OpenLux, by Le Monde and other news organizations, showed how Luxembourg’s investment fund industry helps people launder money and avoid tax.
Pandora Papers, an ICIJ investigation in collaboration with 600 reporters worldwide, is based on a leak of 11.9 million financial records from 14 offshore financial service providers. The data unveiled details on shell companies and trusts owned by 29,000 people from around the world, including country leaders, powerful business people, criminals and celebrities.
Those people used shell companies registered in secrecy jurisdictions, including the British Virgin Islands, the United Arab Emirates and the Cook Islands, to own real estate, precious artworks and antiquities, and investment portfolios, the documents show.
Among shell company owners in Pandora Papers, ICIJ and its partners identified prominent European politicians including Czech Republic’s former Prime Minister Andrej Babis, who used a web of shell companies to own luxury estate in Southern France, and Dutch Finance Minister Wopke Hoekstra who invested in a shell company with interests in a safari enterprise in Kenya.
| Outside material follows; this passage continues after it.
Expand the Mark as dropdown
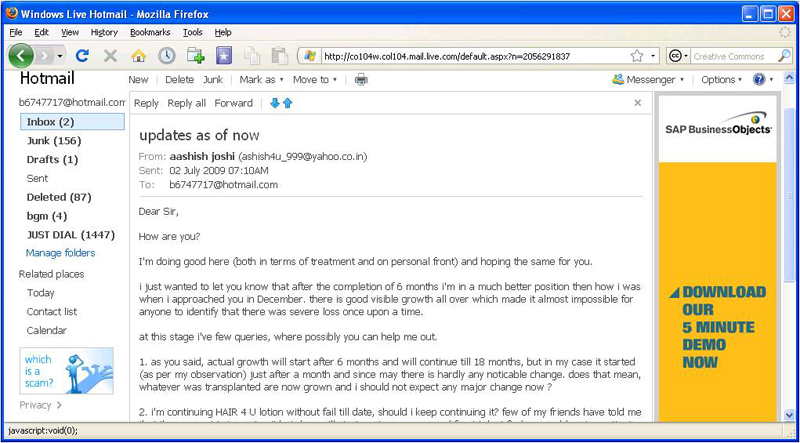 [x=261, y=80]
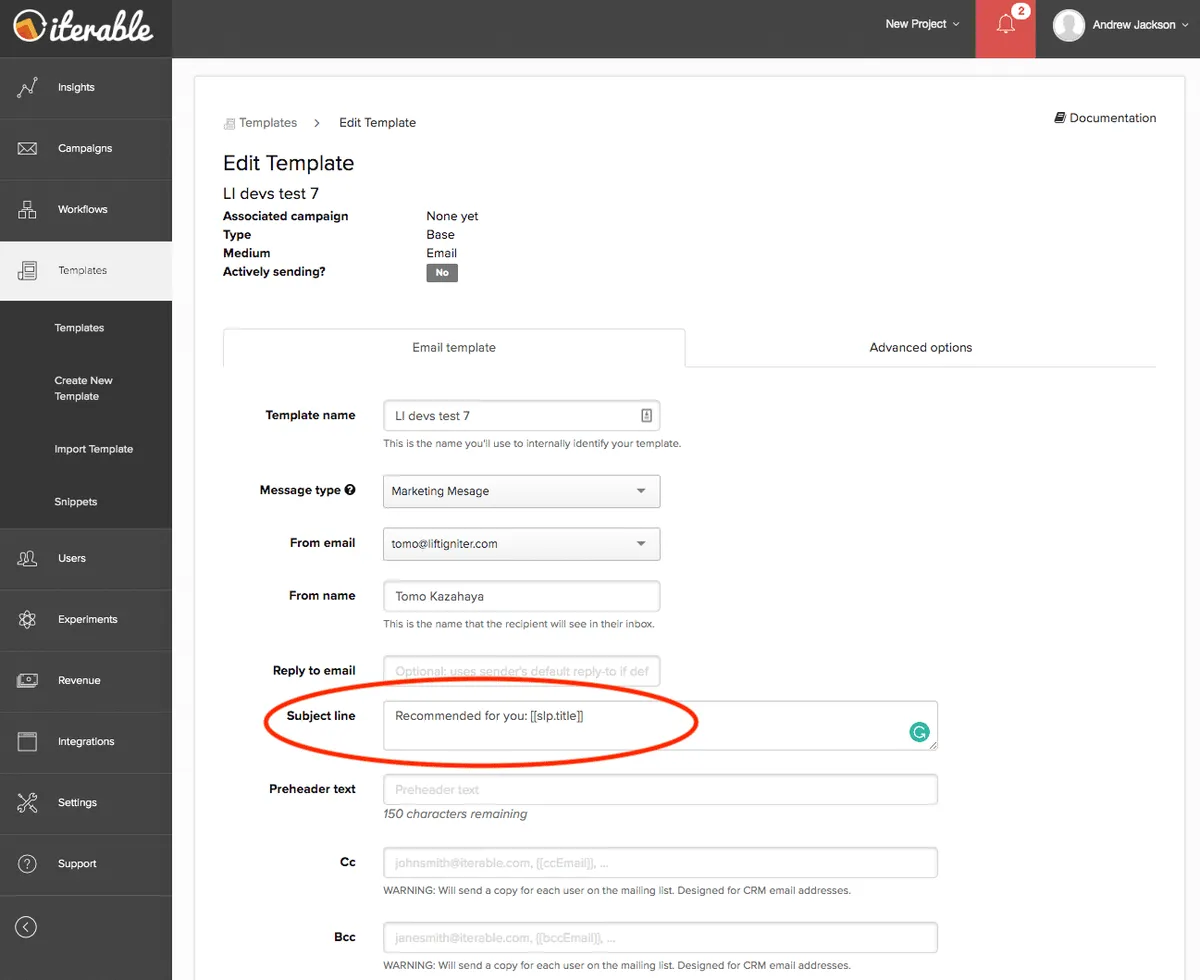Toggle the Actively sending 'No' switch

(442, 273)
They both denied wrongdoing.
According to a 2018 study commissioned by the European Parliament’s financial crimes committee, a “‘shell’ company provides anonymity as a key element while simultaneously guaranteeing control over the shell company and its resources.”
The use of shell companies can be legal, the study adds, but “when associated with anonymity … they can be misused and thus entail serious risks of tax avoidance, tax evasion, money laundering and abuse of social rights.”
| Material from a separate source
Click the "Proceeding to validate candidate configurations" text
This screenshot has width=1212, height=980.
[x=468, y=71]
Three criteria will determine whether an entity exists only on paper and, consequently, is deemed unable to obtain tax relief and tax benefits, according to the new directive proposed by the commission.
The criteria are: the nature of the company’s income, the proportion of cross-border transactions for the company’s business, and whether the company’s management is outsourced or performed in-house.
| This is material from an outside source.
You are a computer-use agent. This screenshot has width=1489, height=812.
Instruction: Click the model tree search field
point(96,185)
The proposal “will enable us to step up the fight against tax avoidance and evasion by tightening the screws on shell companies – or letterbox companies – used as vehicles for tax avoidance or evasion,” Gentiloni said.
“The new rules will establish transparency standards around the use of shell entities, so that their abuse can more easily be detected by tax authorities,” he said.
If the entity is a shell company, it will have to comply with new tax reporting obligations and “inbound payments will be taxed in the state of the shell’s shareholder,” according to the proposal. If the company’s purpose is to own luxury real estate, the asset will be taxed by the state where the property is located “as if it were owned by the individual directly,” the document says.
The new directive will also increase exchange information across the bloc and enable member states to request another member to conduct a tax audit of any shell company.
In addition to the initiative on shell companies, the commission’s proposal also included the implementation of a minimum tax of 15% for large corporations that have their parent or a subsidiary in the EU.
The minimum tax requirement follows a “historic deal” agreed upon by 136 countries and brokered by the Organization for Economic Co-operation and Development last October, and is aimed at stopping the global race to the bottom in terms of corporate tax rates.
The EU Tax observatory, a research think tank led by economist Gabriel Zucman, estimated that such reform in the EU would increase the corporate income tax revenue by more than $90 billion a year.
Once adopted by EU Member states, the proposed directive will come into effect in January 2024.